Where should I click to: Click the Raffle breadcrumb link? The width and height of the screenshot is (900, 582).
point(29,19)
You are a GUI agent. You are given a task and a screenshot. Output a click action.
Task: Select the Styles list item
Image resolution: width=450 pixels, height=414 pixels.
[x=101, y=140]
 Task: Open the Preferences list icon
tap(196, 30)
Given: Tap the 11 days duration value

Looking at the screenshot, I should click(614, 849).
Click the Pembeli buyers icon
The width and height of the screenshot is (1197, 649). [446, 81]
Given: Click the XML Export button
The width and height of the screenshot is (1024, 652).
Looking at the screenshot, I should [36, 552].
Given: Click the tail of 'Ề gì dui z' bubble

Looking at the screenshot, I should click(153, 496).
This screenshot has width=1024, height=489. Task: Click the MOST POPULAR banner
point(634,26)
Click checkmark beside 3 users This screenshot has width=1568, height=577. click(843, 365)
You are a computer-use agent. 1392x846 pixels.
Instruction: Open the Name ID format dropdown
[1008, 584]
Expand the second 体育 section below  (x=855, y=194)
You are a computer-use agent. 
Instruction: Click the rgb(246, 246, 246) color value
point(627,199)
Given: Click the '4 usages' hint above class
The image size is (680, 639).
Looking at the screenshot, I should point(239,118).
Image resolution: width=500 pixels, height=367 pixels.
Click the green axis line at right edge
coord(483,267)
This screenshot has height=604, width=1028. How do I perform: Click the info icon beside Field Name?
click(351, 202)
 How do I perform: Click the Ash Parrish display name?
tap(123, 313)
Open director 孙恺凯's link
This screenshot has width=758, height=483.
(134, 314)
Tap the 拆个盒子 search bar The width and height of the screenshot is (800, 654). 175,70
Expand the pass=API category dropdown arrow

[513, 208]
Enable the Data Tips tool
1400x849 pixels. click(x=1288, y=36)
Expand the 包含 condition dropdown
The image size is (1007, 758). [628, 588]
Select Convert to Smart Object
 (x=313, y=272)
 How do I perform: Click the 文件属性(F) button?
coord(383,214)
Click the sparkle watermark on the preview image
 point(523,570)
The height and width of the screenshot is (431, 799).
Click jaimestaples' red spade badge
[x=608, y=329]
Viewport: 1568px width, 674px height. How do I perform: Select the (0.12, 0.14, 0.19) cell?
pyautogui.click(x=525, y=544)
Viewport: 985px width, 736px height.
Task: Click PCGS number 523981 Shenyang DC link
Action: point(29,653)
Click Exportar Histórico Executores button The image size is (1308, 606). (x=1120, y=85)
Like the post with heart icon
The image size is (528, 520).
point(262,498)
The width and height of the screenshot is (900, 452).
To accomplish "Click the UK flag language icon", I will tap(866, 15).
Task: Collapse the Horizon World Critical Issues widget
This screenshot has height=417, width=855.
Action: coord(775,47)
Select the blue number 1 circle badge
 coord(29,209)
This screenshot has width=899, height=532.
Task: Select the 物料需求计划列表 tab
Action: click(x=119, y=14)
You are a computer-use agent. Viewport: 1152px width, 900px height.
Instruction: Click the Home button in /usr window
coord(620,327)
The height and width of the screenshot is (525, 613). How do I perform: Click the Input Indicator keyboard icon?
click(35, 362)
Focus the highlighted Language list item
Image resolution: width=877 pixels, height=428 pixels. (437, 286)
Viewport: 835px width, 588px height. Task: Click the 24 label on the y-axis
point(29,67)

━━━━━━━━━━━━━━━━━━━━

● Your task
Find the word "agent" in the entries above, then copy each line that holds it.

● Result
You are a GUI agent. You are given a task and a screenshot. Output a click action.
You are a computer-use agent. 1392x846 pixels.
You are a computer-use agent. 
You are a computer-use agent. Viewport: 1152px width, 900px height.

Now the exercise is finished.